Routine Intraoperative Forced-Air Warmer Usage in Prevention of Perioperative Hypothermia: To Use or Not to Use in Daycare Breast Lumpectomy?
- Author:
Nadia HI
;
Raha AR
- Publication Type:Journal Article
- Keywords:
Perioperative hypothermia;
forced-air warmer;
daycare;
intraoperative;
lumpectomy
- MeSH:
Mastectomy, Segmental
- From:Journal of Surgical Academia
2015;5(1):34-43
- CountryMalaysia
- Language:English
-
Abstract:
Intraoperative active warming in daycare surgery may be least popular compared to major elective surgeries due to
the lesser risk of perioperative hypothermia. This prospective, single blind, randomized, controlled trial in daycare
breast lumpectomy was done to evaluate the routine use of intraoperative forced-air warmer in the presence of other
warming modalities in prevention of perioperative hypothermia. Fifty patients were randomized into two groups;
Group 1 received forced-air warmer and Group 2 received a standard cotton thermal blanket. Both groups received
circulating-water mattress. Intraoperatively, all patients received pre-warmed intravenous fluid with an in-line
warmer. Ear and ambient temperature was recorded using infrared ear thermometer and digital thermo-hygrometer
respectively. Measurement was done before induction, every 15 minutes intraoperatively, upon arrival in recovery
room and 30 mins later, postoperatively. All patients were normothermic prior to induction of anaesthesia. During
the initial half an hour post-induction, both groups mean core temperature decreased at approximately 0.5˚C. Both
showed no statistical difference in mean core temperature (0.04 ˚C) within the initial half an hour. The next half an
hour, both groups had approximately 0.2˚C decrement but this time, Group 2 had a slightly higher mean core
temperature than Group 1 which maintained until the end of surgery.

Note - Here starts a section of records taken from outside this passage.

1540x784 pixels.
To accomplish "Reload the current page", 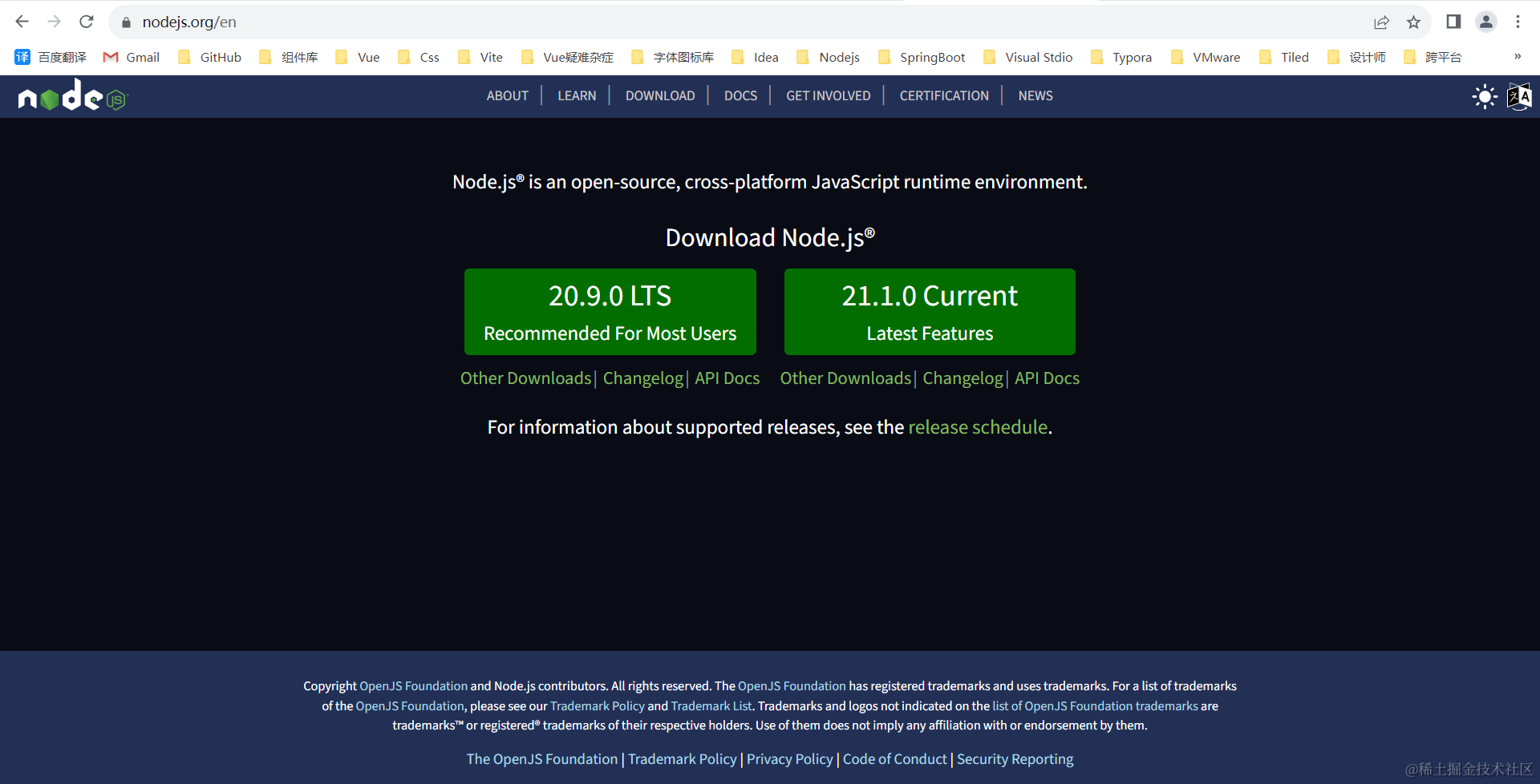I will (x=86, y=22).
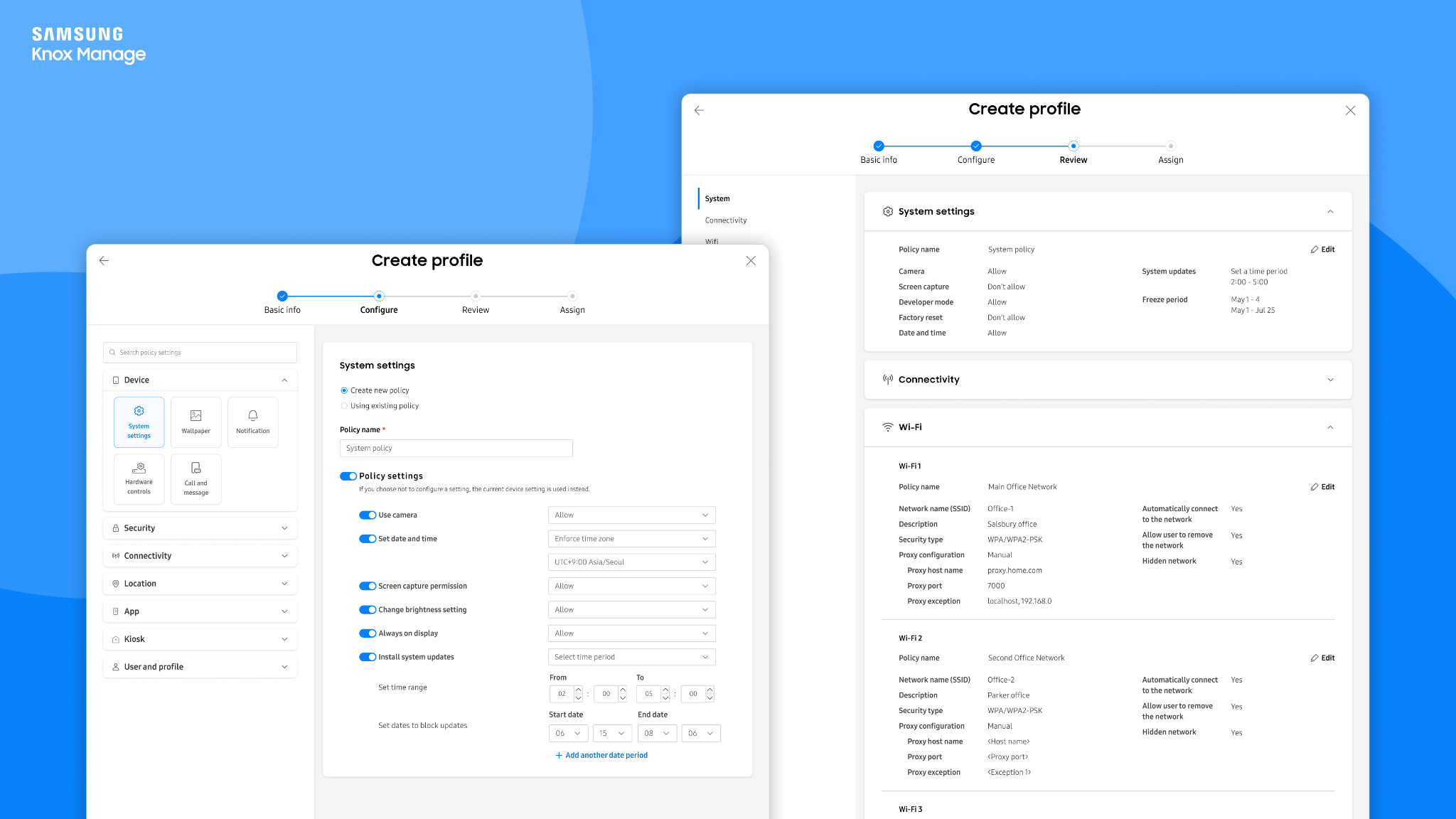Image resolution: width=1456 pixels, height=819 pixels.
Task: Select Using existing policy radio button
Action: pos(344,406)
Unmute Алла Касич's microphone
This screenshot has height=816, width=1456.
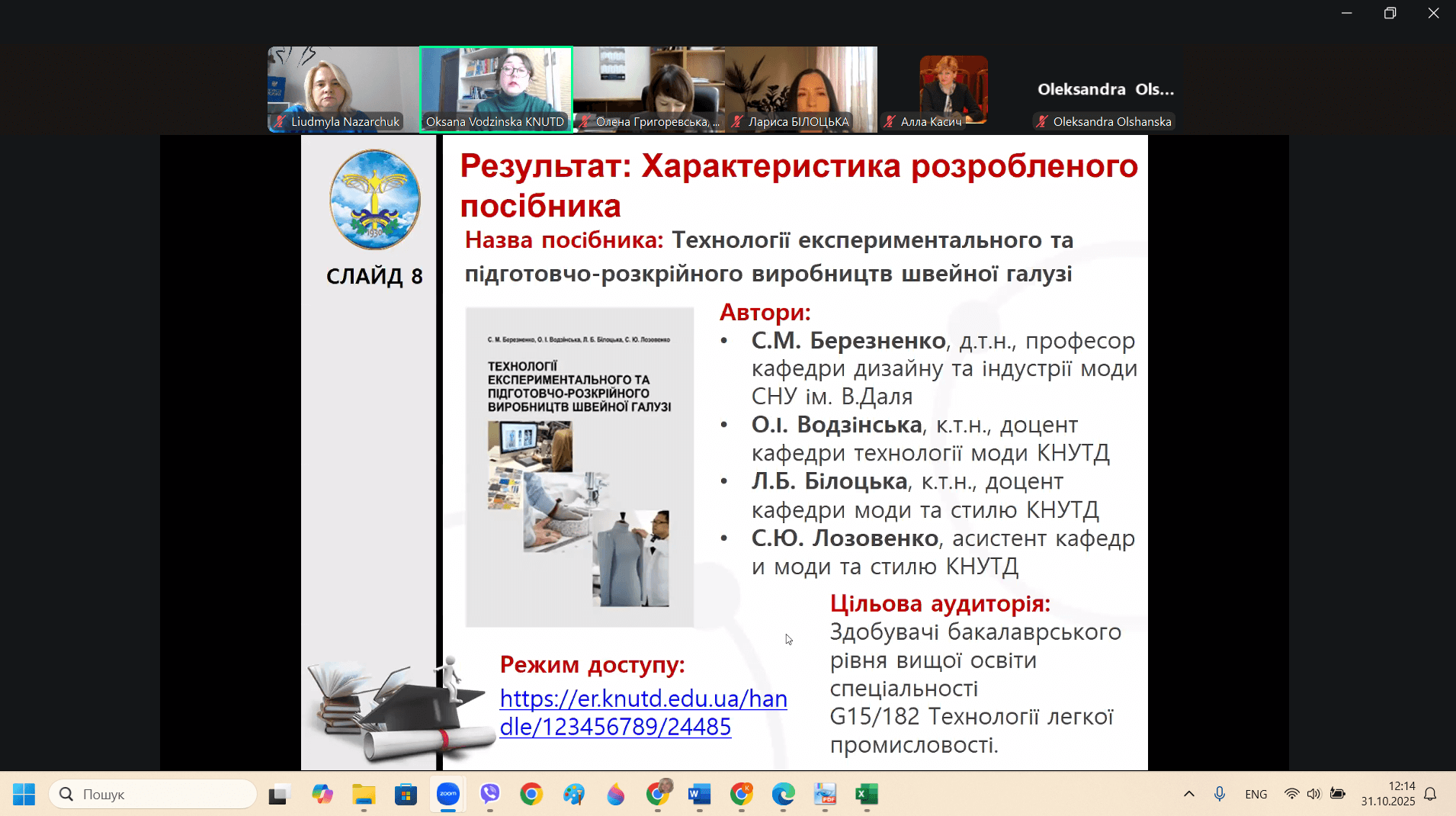[889, 121]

Overall, within the initial one hour postinduction
of GA, there was a drop of 0.7˚C and 0.6°C in Group 1 and Group 2 respectively, however the difference
in final mean core temperature between the two groups was 0.05°C and it was not statistically significant (p value <
0.05). None of the patients experienced intraoperative hypothermia (< 36˚C) and all remained in the normothermic
range with no shivering or sense of feeling cold, postoperatively. The results of the present study found no
significant difference in the changes of final core temperature with or without the usage of intraoperative forced-air
warmer in the presence of other warming measures in daycare breast lumpectomy.